Glycolysis and FAS pathways. (A) Once glucose (Glc) enters the cell through transporters such as GLUT1, hexokinase rapidly phosphorylates Glc into Glc-6-phosphate, which participates in glycolysis to generate 2 ATP. Pyruvate, the end product of glycolysis, is converted into lactate by lactate dehydrogenase and is secreted through monocarboxylate transporters (for e.g., MCT1). Alternatively, pyruvate can be further oxidized in the mitochondrion via the Krebs cycle to yield 36 ATP per molecule of Glc. Citrate, an intermediate metabolite, can exit the Krebs cycle and be transported into the cytoplasm, where it can be broken down into acetyl-CoA. Acetyl-CoA is converted into malonyl-CoA by acetyl-CoA carboxylase, which is the commitment step of FAS. Acetyl- and malonyl-CoA, in a series of reactions, are combined by FASN, a multienzyme polypeptide, to yield palmitate (C16), which is then elongated or desaturated into other fatty acids.
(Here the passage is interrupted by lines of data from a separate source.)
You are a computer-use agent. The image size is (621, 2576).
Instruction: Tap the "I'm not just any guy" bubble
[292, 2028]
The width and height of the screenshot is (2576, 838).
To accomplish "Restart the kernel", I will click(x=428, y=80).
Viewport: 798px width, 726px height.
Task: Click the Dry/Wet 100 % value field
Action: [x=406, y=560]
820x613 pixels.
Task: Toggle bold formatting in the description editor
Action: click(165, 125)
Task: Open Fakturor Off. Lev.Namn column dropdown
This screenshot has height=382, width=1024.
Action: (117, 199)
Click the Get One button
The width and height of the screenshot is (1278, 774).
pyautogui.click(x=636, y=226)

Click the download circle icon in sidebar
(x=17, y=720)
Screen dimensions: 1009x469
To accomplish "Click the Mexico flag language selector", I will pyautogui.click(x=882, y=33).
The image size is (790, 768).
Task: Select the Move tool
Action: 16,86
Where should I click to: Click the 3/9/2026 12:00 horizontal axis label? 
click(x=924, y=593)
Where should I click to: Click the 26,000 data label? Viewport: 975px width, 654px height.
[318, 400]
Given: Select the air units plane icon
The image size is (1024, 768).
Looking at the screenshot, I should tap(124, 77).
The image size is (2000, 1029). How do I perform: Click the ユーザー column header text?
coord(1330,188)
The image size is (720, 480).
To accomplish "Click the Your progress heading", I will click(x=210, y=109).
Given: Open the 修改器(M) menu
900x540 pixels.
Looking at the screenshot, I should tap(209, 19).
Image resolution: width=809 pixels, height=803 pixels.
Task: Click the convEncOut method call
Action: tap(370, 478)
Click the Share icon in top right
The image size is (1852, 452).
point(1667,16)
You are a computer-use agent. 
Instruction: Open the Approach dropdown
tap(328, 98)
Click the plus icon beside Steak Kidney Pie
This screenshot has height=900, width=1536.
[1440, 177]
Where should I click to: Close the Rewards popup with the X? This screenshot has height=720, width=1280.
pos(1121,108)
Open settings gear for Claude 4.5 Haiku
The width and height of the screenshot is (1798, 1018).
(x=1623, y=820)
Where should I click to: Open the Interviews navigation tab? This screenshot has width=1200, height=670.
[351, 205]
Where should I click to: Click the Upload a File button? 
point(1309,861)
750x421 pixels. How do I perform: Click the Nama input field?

These fatty acids can be used to further synthesize other macromolecules and lipids necessary for dividing cells. (B) BCP-1, a representative PEL, is sensitive to Glc deprivation from growth medium, which normally has 2 mM glucose. Reduction of Glc concentration in growth medium increases the percentage of dead cells, as visualized by trypan blue exclusion (Left) and reduces BCP-1 proliferation as determined by MTS assay (Right). (C) BCBL-1, another representative PEL, is susceptible to 2DG in a dose-dependent manner. Error bars are ± SEM, and data are representative of multiple independent experiments.